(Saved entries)
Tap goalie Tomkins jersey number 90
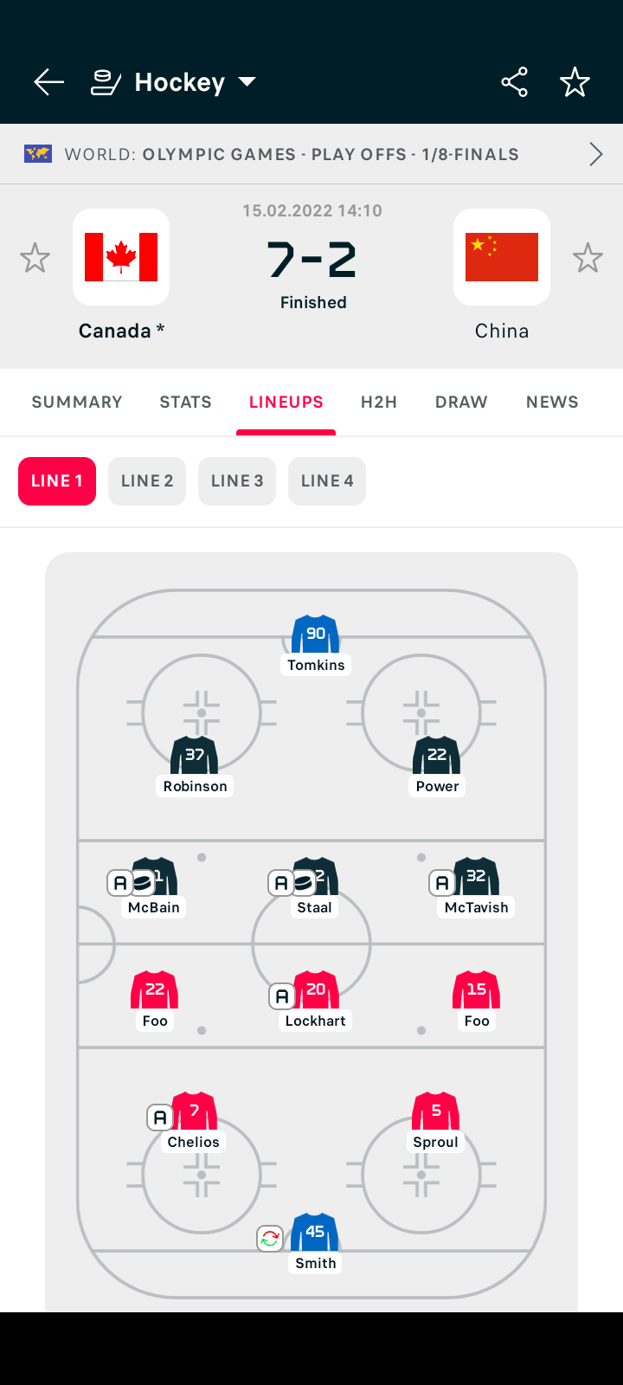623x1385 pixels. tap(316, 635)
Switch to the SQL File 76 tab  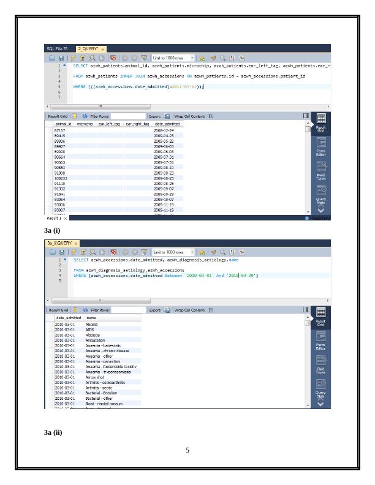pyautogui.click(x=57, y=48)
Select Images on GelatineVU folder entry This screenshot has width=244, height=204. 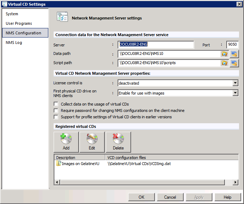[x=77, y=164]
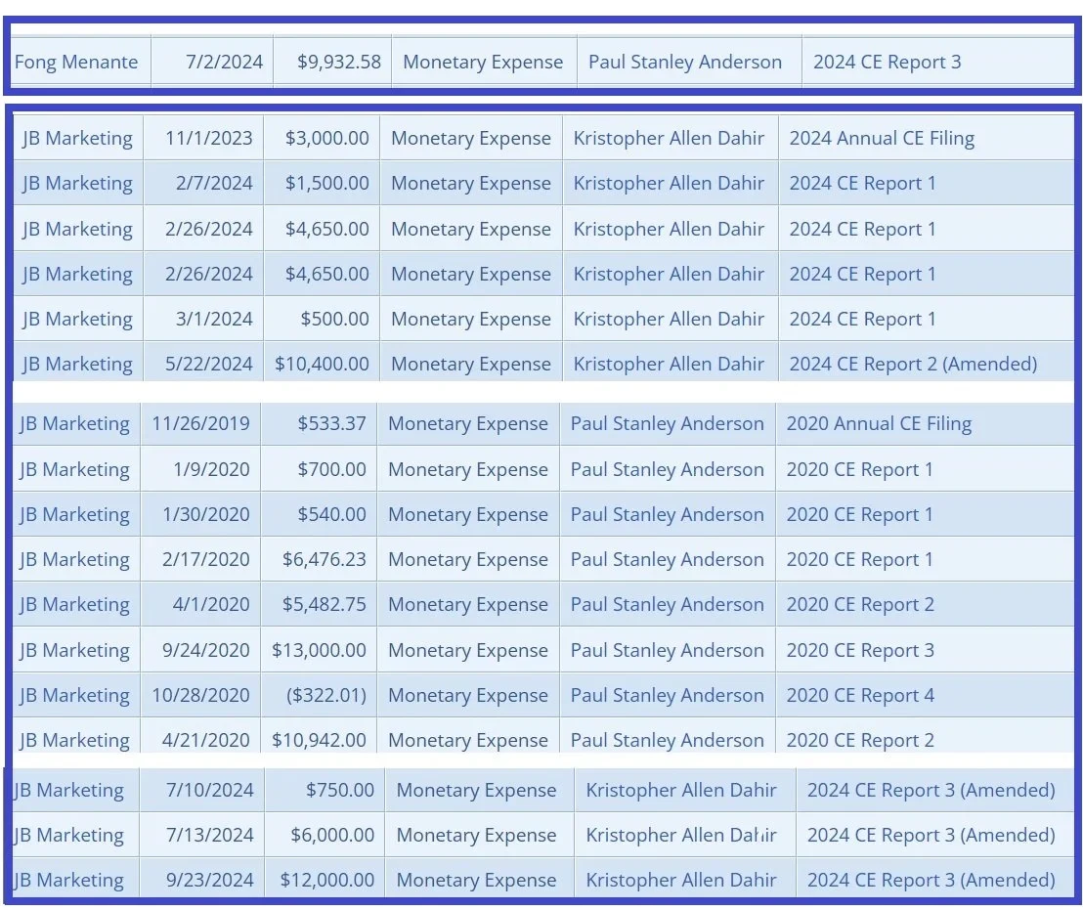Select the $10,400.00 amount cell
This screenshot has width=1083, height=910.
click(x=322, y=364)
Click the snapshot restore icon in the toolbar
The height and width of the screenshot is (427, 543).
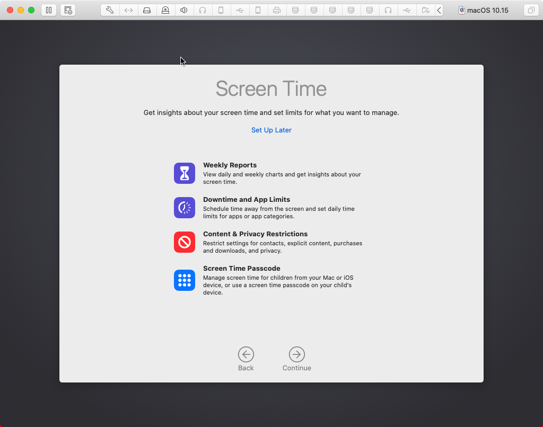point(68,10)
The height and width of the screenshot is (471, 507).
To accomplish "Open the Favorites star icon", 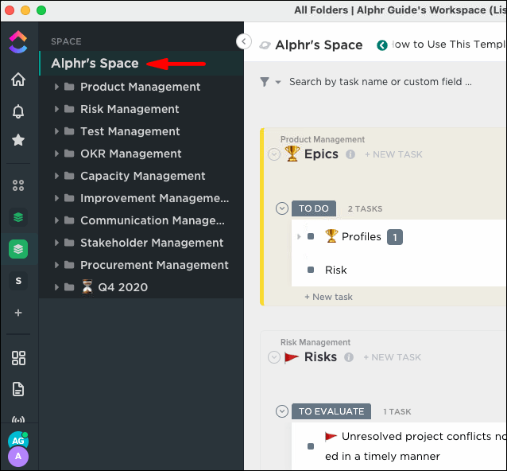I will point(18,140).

==

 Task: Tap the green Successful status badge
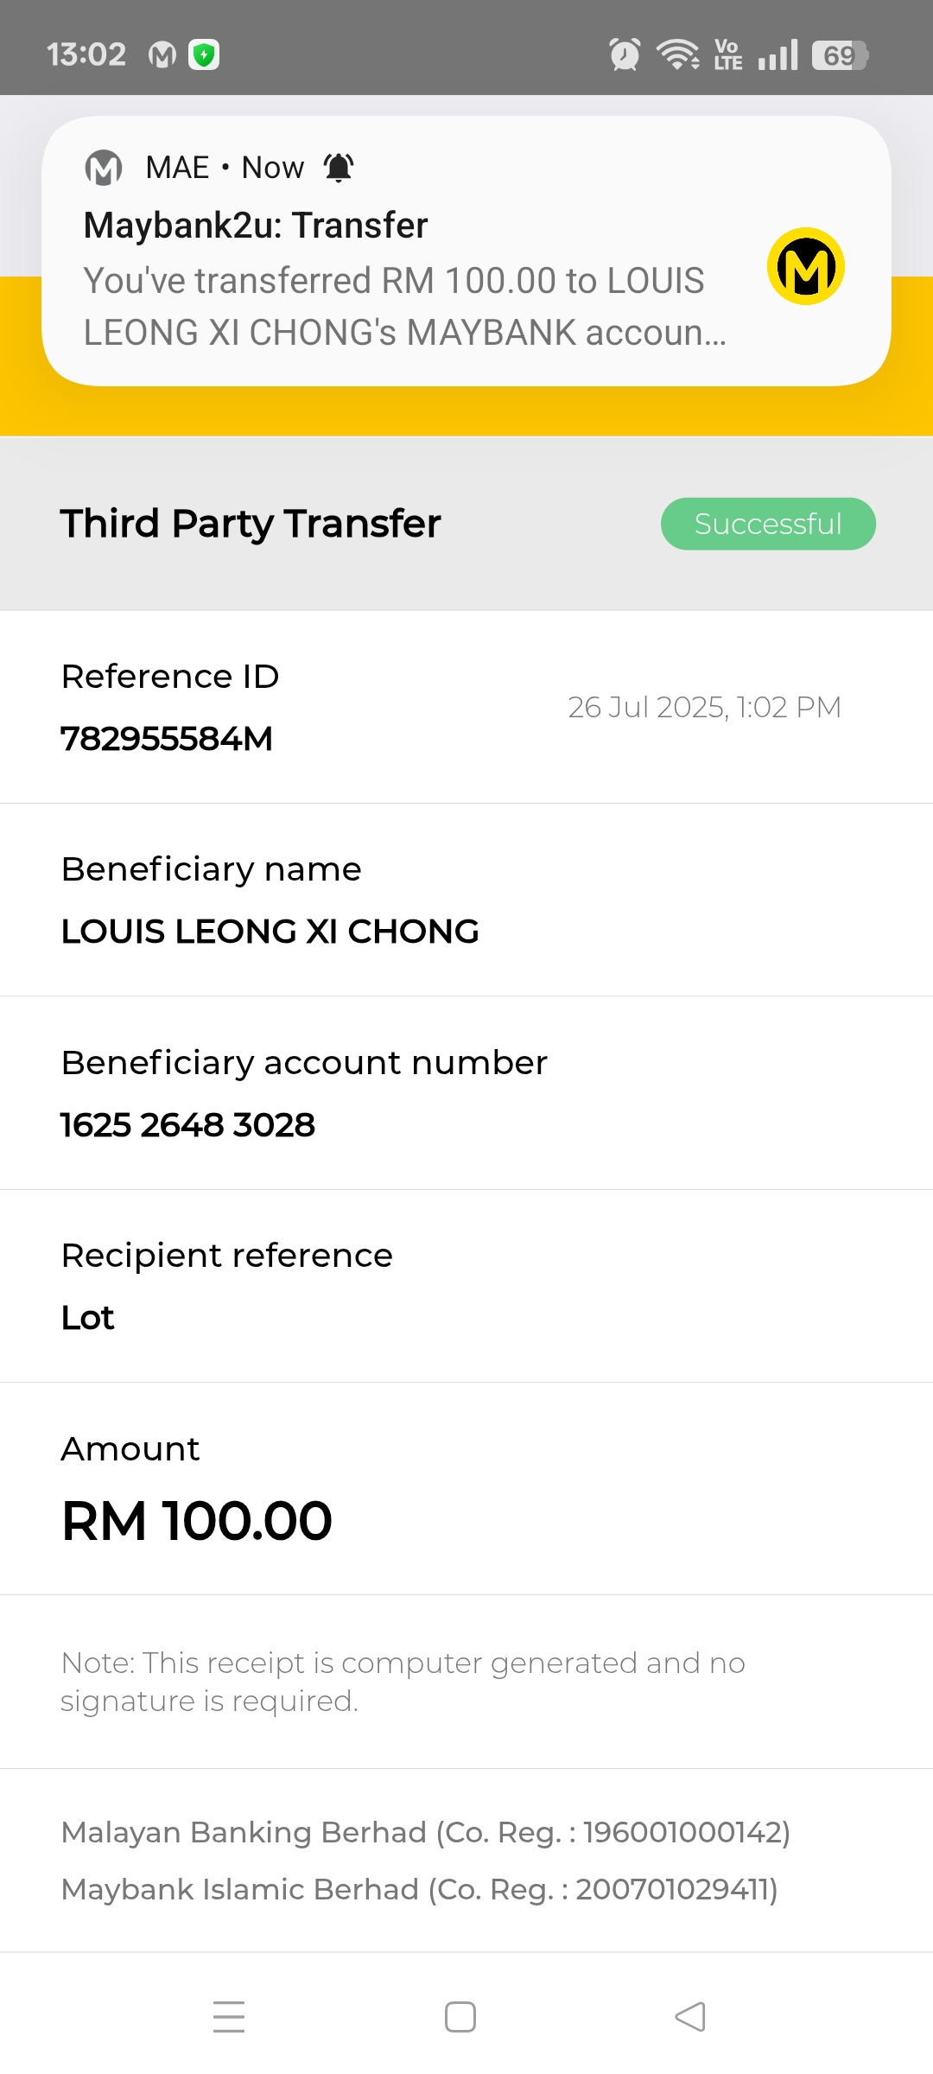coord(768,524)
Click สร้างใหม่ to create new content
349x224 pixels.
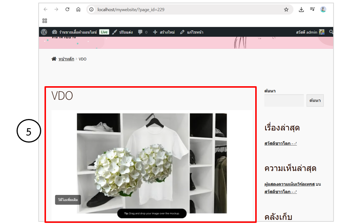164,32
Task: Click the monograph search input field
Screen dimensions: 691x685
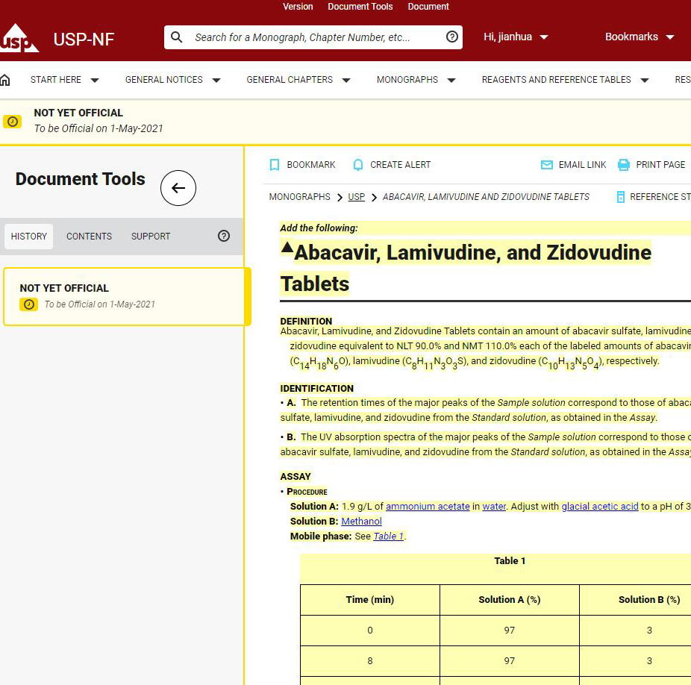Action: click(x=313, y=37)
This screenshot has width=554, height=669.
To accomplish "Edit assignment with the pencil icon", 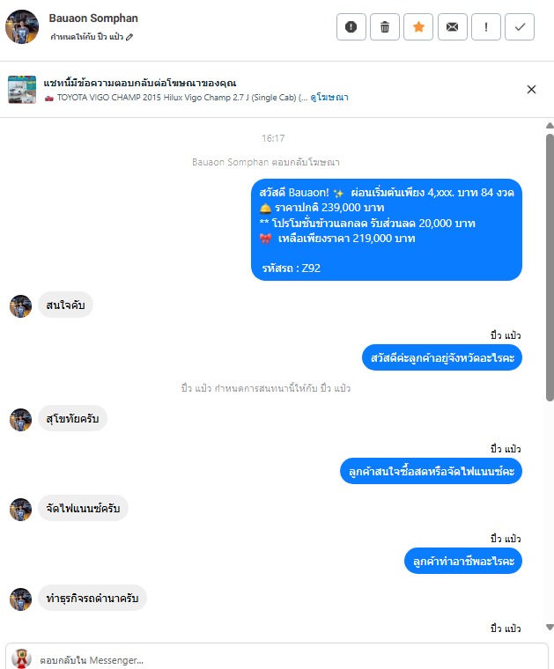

EXERCISE INSTRUCTIONS
Which part of the entries opens with the line containing "Task: Tap the green Successful status badge" and closes with the line containing "assignment with the"? Output that part exactly, ends included, pictures excluded.

OUTPUT FOR THIS TASK
 Task: Tap the green Successful status badge
coord(768,524)
Click สร้างใหม่ to create new content
349x224 pixels.
164,32
Task: Click the monograph search input field
Screen dimensions: 691x685
Action: click(x=313, y=37)
This screenshot has width=554, height=669.
To accomplish "Edit assignment with the pencil icon", 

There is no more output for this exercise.